Abstract P006: A Potential Role for β-Arrestins in Cardiac Regeneration

Abstract

Development of chronic heart failure (HF) syndrome following myocardial injury (MI) is characterized by an extensive loss of myocytes due to substantial apoptosis and necrosis. As bone marrow derived stem cells (BMSCs) are capable of transdifferentiating, they also show potential for regenerating the myocardium after infarction. Stem cell mobilization, egress from the bone marrow and homing to the site of injury can be regulated by signals through G protein-coupled receptors (GPCRs). β-arrestins are known for their signalling and scaffolding functions and as downstream regulators of GPCR desensitization and endocytosis in particular. We have begun to investigate whether β-arrestins play any role in cardiac precursor cell function concentrating on the properties of BMSCs. Using knockout (KO) mice, we investigated the role β-arrestin1 (βArr1) and β-arrestin2 (βArr2) with respect to modulation of regenerative competence of BMSCs and their contribution to cardiac repair following ischemic injury. First, BM-derived cells devoid of either βArr1 or βArr2 were found to proliferate and colonize in a significantly deficient manner compared to BM cells isolated from wild-type (WT) mice. In addition, the number of c-kit positive cardiac stem cells (as a % of total BM) were significantly lower in the βArr KO mice compared to WT. We carried out BM transplant studies to begin to determine whether the βArrs may play a role in cardiac repair. In our study, WT mice were irradiated and then received BM transplants from either WT donors as a control or BM from βArr1 or βArr2 KO mice. Subsequent to BM reconstitution, mice underwent a myocardial infarction (MI) and their condition was followed.
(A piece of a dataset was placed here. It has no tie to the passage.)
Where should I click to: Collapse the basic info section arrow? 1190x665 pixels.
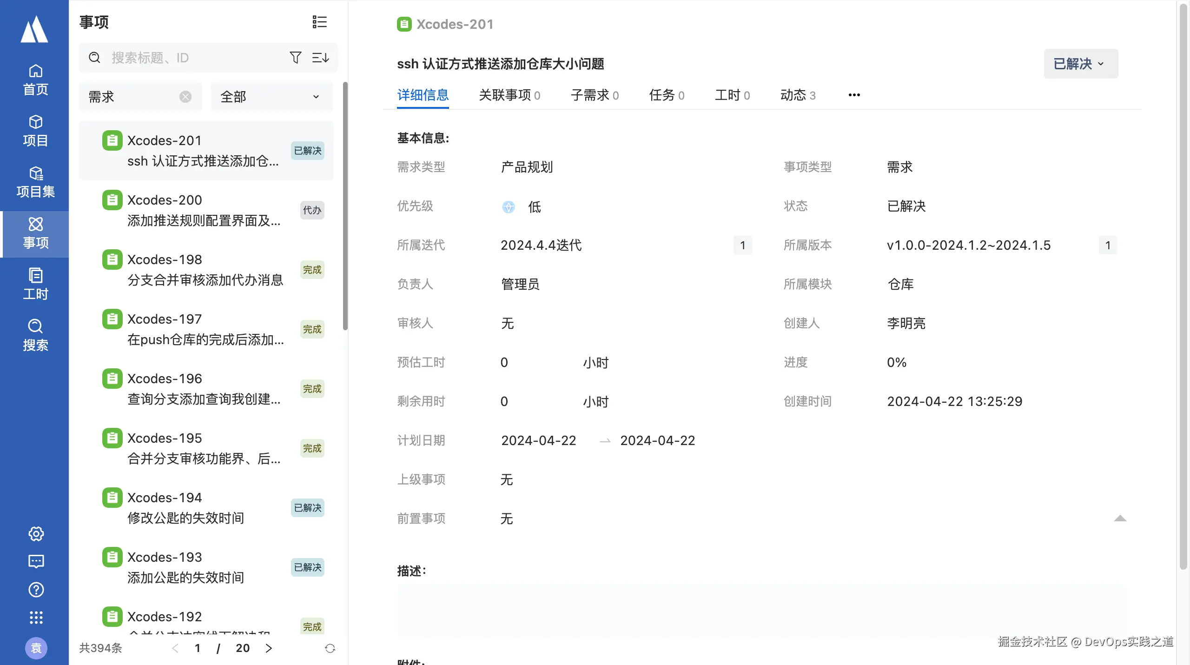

Interestingly, chimeric mice with βArr1 and βArr2 KO BM had significantly poorer outcomes than mice receiving WT BM. This included significantly decreased post-MI survival with βArr2 KO BM and both βArr chimeras had significantly lower cardiac function post-MI compared to mice receiving WT BM. Additionally, our analyses of the BM cells and very small embryonic-like stem cells (VSELs) circulating in peripheral blood (PB), indicate that βArr-KO BM and PB contain fewer and less viable cardiac stem/precursor cells compared to WT transplanted controls.